#### Aim of the task
Please restate exactly the lines of the data below, beginning with the line containing "Open the Help" and ending with the last line.

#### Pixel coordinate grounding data

+ + + + +

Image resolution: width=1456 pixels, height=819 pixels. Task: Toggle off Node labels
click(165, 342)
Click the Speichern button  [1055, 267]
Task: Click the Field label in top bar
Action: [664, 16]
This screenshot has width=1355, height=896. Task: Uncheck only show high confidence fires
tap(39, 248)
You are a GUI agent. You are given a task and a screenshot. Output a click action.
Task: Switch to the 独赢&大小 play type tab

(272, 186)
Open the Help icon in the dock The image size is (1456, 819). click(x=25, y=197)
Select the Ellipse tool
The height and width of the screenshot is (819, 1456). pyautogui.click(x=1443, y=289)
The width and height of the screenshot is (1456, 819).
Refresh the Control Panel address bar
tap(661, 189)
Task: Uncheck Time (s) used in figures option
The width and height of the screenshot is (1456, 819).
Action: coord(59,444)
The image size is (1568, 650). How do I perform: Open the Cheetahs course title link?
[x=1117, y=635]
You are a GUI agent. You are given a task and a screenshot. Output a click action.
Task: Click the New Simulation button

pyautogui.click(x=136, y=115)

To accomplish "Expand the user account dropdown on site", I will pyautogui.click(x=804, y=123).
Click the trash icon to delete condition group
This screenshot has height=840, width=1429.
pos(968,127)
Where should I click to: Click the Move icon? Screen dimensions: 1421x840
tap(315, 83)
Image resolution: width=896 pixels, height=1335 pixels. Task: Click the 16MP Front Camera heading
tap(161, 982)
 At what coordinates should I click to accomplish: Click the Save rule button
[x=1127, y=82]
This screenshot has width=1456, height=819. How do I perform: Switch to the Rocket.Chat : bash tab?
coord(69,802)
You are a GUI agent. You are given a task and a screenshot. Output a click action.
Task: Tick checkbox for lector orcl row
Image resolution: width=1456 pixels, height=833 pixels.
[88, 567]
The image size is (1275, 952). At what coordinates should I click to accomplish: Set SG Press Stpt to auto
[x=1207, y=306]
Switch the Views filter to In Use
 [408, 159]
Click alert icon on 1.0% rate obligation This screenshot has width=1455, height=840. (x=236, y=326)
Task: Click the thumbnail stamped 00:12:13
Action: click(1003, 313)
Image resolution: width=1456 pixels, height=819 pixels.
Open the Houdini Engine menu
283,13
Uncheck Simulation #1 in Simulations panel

+ + + + +

#### Solution to the problem
Open the Help icon in the dock The image size is (1456, 819). click(x=25, y=197)
Select the Ellipse tool
The height and width of the screenshot is (819, 1456). pyautogui.click(x=1443, y=289)
The width and height of the screenshot is (1456, 819).
Refresh the Control Panel address bar
tap(661, 189)
Task: Uncheck Time (s) used in figures option
The width and height of the screenshot is (1456, 819).
Action: coord(59,444)
The image size is (1568, 650). How do I perform: Open the Cheetahs course title link?
[x=1117, y=635]
You are a GUI agent. You are given a task and a screenshot. Output a click action.
Task: Click the New Simulation button

pyautogui.click(x=136, y=115)

To accomplish "Expand the user account dropdown on site", I will pyautogui.click(x=804, y=123).
Click the trash icon to delete condition group
This screenshot has height=840, width=1429.
pos(968,127)
Where should I click to: Click the Move icon? Screen dimensions: 1421x840
tap(315, 83)
Image resolution: width=896 pixels, height=1335 pixels. Task: Click the 16MP Front Camera heading
tap(161, 982)
 At what coordinates should I click to accomplish: Click the Save rule button
[x=1127, y=82]
This screenshot has width=1456, height=819. How do I perform: Switch to the Rocket.Chat : bash tab?
coord(69,802)
You are a GUI agent. You are given a task and a screenshot. Output a click action.
Task: Tick checkbox for lector orcl row
Image resolution: width=1456 pixels, height=833 pixels.
[88, 567]
The image size is (1275, 952). At what coordinates should I click to accomplish: Set SG Press Stpt to auto
[x=1207, y=306]
Switch the Views filter to In Use
 [408, 159]
Click alert icon on 1.0% rate obligation This screenshot has width=1455, height=840. (x=236, y=326)
Task: Click the thumbnail stamped 00:12:13
Action: click(1003, 313)
Image resolution: width=1456 pixels, height=819 pixels.
Open the Houdini Engine menu
283,13
Uncheck Simulation #1 in Simulations panel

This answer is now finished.